Work required:
The lines to reproduce run from the first one below to the line containing "The height and", both included. Reproduce them exactly and nothing else.

Given information:
• • •

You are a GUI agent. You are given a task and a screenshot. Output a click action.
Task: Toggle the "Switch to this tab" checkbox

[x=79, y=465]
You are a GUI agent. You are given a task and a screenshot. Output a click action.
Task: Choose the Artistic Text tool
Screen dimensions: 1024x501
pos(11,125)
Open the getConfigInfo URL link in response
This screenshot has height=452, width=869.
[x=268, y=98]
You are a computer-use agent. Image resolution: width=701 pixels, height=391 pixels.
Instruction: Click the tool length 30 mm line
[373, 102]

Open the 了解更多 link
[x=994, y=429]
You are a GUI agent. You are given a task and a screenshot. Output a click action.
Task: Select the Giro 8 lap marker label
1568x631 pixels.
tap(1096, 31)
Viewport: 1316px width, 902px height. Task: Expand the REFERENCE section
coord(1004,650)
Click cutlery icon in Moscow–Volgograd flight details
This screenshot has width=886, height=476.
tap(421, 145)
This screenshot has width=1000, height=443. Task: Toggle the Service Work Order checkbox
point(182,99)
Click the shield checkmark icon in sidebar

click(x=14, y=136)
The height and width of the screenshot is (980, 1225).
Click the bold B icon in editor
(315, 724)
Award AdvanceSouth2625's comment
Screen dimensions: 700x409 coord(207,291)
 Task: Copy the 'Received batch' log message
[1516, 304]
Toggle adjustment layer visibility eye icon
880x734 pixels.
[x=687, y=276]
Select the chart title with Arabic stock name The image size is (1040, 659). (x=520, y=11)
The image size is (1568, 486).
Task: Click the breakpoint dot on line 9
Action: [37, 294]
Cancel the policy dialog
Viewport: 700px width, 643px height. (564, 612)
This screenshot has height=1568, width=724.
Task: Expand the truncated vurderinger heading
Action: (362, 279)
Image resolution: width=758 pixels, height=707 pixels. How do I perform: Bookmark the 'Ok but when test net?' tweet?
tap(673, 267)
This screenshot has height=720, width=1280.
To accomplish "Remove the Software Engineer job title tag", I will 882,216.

• • •

Exercise result:
You are a GUI agent. You are given a task and a screenshot. Output a click action.
Task: Toggle the "Switch to this tab" checkbox

[x=79, y=465]
You are a GUI agent. You are given a task and a screenshot. Output a click action.
Task: Choose the Artistic Text tool
Screen dimensions: 1024x501
pos(11,125)
Open the getConfigInfo URL link in response
This screenshot has height=452, width=869.
[x=268, y=98]
You are a computer-use agent. Image resolution: width=701 pixels, height=391 pixels.
Instruction: Click the tool length 30 mm line
[373, 102]

Open the 了解更多 link
[x=994, y=429]
You are a GUI agent. You are given a task and a screenshot. Output a click action.
Task: Select the Giro 8 lap marker label
1568x631 pixels.
tap(1096, 31)
Viewport: 1316px width, 902px height. Task: Expand the REFERENCE section
coord(1004,650)
Click cutlery icon in Moscow–Volgograd flight details
This screenshot has width=886, height=476.
tap(421, 145)
This screenshot has width=1000, height=443. Task: Toggle the Service Work Order checkbox
point(182,99)
Click the shield checkmark icon in sidebar

click(x=14, y=136)
The height and width of the screenshot is (980, 1225).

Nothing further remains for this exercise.